The state of California has sued Brookdale Senior Living (NYSE: BDK), alleging the company submitted false nursing home staffing data to the federal government and improperly handled resident discharges.
California Attorney General Xavier Becerra — President Joe Biden’s nominee to lead the Dept. of Health and Human Services (HHS) — brought the suit as part of a coalition of district and city attorneys. The lawsuit covers 10 skilled nursing facilities in California managed by the Brentwood, Tennessee-based operator.
As of Dec. 31, 2020, Brookdale had 726 communities in 44 states, making it the largest senior living provider in the nation. Skilled nursing represents a relatively small fraction of its portfolio, and falls largely under the company’s 20-community CCRC segment.
According to the lawsuit, Brookdale provided false information to the Centers for Medicare & Medicaid Services (CMS) in order to boost ratings on the agency’s Five-Star Quality Rating System in an attempt to more quickly fill units at its 10 California nursing facilities.
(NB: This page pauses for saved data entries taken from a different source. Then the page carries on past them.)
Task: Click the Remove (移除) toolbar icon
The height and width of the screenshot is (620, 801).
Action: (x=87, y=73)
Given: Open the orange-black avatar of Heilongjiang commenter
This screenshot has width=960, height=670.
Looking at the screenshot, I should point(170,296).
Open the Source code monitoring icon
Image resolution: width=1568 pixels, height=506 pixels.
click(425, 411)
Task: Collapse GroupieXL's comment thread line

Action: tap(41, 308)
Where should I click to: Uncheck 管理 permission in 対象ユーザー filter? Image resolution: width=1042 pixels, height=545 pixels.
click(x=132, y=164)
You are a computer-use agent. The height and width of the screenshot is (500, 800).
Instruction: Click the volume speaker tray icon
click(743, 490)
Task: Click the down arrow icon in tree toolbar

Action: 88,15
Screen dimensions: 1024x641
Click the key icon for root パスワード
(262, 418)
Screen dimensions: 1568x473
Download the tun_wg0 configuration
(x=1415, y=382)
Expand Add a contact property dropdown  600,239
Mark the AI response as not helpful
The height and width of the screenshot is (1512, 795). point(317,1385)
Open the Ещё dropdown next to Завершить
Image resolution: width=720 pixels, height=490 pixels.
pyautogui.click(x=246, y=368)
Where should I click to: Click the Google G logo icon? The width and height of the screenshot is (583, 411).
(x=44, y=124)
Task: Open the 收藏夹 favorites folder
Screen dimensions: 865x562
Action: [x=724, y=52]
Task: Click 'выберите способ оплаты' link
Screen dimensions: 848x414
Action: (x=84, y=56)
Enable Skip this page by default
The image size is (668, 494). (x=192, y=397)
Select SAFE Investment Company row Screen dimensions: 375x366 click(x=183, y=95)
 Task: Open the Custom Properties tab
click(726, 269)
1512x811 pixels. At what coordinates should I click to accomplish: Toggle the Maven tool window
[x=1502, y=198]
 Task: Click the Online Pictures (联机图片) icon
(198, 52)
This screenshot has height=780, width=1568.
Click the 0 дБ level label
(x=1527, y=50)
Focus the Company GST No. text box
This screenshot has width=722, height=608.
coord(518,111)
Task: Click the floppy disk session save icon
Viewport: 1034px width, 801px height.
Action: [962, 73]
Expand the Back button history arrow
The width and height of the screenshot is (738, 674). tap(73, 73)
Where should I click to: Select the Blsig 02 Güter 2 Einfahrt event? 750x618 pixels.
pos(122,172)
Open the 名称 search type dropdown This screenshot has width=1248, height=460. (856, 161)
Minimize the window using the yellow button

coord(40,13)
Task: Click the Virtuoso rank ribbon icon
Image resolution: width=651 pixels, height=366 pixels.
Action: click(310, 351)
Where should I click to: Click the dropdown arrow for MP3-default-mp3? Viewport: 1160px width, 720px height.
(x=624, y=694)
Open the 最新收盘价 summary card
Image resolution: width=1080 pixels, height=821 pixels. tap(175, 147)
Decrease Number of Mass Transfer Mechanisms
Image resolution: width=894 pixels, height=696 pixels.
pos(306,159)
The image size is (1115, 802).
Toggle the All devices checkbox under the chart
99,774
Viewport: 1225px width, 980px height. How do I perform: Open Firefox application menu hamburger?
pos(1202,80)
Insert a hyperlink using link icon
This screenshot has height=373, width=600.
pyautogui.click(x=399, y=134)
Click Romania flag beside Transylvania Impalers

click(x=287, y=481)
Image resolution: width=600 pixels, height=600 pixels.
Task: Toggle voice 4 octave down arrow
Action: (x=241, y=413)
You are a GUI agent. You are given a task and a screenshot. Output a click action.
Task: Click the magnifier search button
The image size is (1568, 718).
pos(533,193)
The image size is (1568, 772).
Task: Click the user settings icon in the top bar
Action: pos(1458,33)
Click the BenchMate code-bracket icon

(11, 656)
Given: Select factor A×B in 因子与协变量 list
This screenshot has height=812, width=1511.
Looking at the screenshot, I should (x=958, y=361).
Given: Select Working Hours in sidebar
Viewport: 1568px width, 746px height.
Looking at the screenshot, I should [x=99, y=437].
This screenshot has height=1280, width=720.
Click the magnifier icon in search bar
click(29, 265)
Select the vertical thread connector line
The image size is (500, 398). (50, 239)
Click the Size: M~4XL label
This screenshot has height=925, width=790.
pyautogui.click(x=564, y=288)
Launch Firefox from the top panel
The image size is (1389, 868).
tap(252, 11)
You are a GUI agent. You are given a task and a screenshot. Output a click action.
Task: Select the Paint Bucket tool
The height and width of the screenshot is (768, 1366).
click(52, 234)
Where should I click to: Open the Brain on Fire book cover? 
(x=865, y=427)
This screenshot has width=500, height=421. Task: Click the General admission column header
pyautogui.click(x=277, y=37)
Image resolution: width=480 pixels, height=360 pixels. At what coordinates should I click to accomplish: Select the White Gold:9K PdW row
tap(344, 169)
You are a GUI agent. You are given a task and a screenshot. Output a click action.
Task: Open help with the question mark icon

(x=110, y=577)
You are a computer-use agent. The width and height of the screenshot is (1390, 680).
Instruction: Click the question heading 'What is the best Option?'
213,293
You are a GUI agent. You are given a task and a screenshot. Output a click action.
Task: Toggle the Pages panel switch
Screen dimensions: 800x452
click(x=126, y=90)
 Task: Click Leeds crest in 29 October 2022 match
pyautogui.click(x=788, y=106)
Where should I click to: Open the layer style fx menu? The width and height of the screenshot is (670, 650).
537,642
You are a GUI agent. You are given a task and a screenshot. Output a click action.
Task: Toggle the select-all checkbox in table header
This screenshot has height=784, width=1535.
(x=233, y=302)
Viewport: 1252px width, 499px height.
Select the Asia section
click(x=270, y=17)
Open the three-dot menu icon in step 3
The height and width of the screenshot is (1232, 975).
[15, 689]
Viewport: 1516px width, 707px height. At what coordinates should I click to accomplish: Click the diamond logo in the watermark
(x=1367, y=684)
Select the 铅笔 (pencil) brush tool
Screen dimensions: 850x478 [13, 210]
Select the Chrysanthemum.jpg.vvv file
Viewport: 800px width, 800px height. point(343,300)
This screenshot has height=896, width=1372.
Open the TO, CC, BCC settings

The attorneys also allege that Brookdale failed to notify patients and families of transfers and discharges, and failed to properly prepare residents for transfer or discharge from the facilities.
“We are holding Brookdale accountable for artificially increasing its profits by cutting corners when transferring or discharging its patients. It lured individuals to its facilities through false promises about providing the highest quality care,” Attorney General Becerra said in a press release about the lawsuit.
A representative for Brookdale told Senior Housing News that the company is aware of the lawsuit filed by the state of California, and denied the allegations.
“We are disappointed in the allegations against the skilled nursing industry. Publicizing unproven allegations is reckless and undermines the public’s confidence in a service necessary to the care of elderly individuals, especially during the COVID-19 pandemic,” read a statement from a company spokesperson. “Brookdale is dedicated to providing quality care to our residents and patients, and we take our mission of enriching the lives of those we serve seriously.”
According to the lawsuit, Brookdale misrepresented the quality of its care to the public, allegedly by overreporting its nursing staffing hours to CMS, which awarded the facilities undeserved four-and five-star ratings.
The suit also details how the operator allegedly failed to properly prepare its patients for transfer or discharge.
When discharging a resident, Brookdale was required to give reasonable notice to residents and their families in writing, notify a local ombudsman and prepare a discharge plan — but the company allegedly did none of that at its 10 California facilities.
The lawsuit follows a New York Times investigation into the five-star ratings system, which concluded that the agency’s rating system is “broken” and offers a distorted view of nursing home quality of care.
Industry trade groups have in the past called for changes to the ratings system, including the addition of customer satisfaction scores. In 2019, CMS implemented stricter standards for nursing home ratings, leading to declines in star ratings for some nursing homes.